In an interview on the Shawn Ryan Show, Ripperger further characterized the recent cultural and political focus on UFOs as a "diabolic diversionary tactic" orchestrated by demonic forces to distract the public from "moral degeneracy" and occult activities among global elites, specifically citing the Jeffrey Epstein scandal as an example. He argues that because demons fear exposure, they use the alien narrative to misdirect attention while offering a false savior narrative ("we're here to save humanity") that attempts to supplant Jesus Christ.

=== End times and the Antichrist ===
Based on Catholic prophecy and his observations of diabolic activity, Ripperger believes the world is approaching a period of chastisement. He notes a shift in demonic strategy where demons are now emboldened to attack "good families," an indicator that "they know their time is short" and that God will soon intervene.
Regarding the Antichrist, Ripperger asserts that his global rule will be established primarily through economic control rather than traditional governance. He theorizes that the implementation of a unified worldwide economy, such as digital currency tied to a social credit score, will serve as the mechanism to enforce compliance. He interprets the Mark of the Beast as a direct inversion of the spiritual mark of Baptism, suggesting it could take the form of physical technology (like an RFID chip or neural link) required to participate in the economy, which will demand a renunciation of Christ to receive.
Furthermore, Ripperger teaches that the Jewish Temple in Jerusalem will never be rebuilt. Instead, he interprets the prophetic "abomination of desolation" mentioned in the Book of Daniel as referring to a future compromise within the Catholic Church itself, rather than a physical temple.

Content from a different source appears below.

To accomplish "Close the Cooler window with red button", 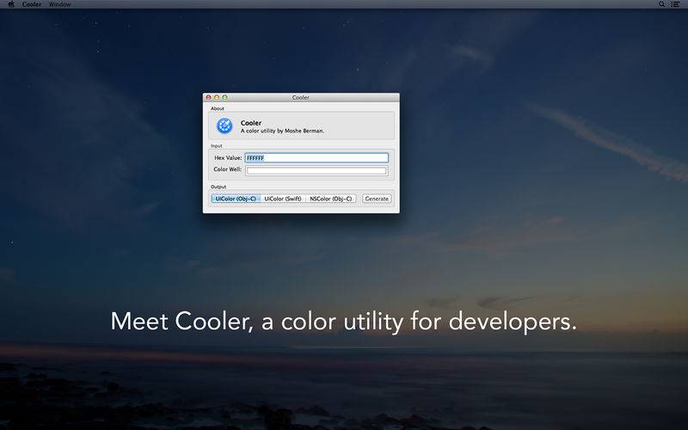I will coord(208,97).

=== Society of Saint Pius X and 2026 episcopal consecrations ===
During his June 2026 appearance on Rules for Retrogrades, Ripperger commented on the Society of Saint Pius X's (SSPX) plans to consecrate four new bishops on July 1, 2026, without a papal mandate. While expressing general sympathy toward the SSPX, he advised against the ordinations, warning that proceeding without papal approval is canonically an excommunicable offense and urging the society to seek an agreement with the Vatican.

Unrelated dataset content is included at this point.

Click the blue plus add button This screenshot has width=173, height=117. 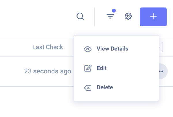(x=153, y=17)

Ripperger contested the SSPX's defense of their actions under a canonical "state of emergency." He noted that there is no official magisterial consensus defining a "state of emergency," and argued that a global emergency does not exist since traditional priests can still practice their ministry within approved Catholic structures. He also criticized the Vatican's handling of the situation, arguing that if the Vatican strictly enforces excommunications against the SSPX, it should show similar consistency in censuring state-controlled Catholic ordinations in China.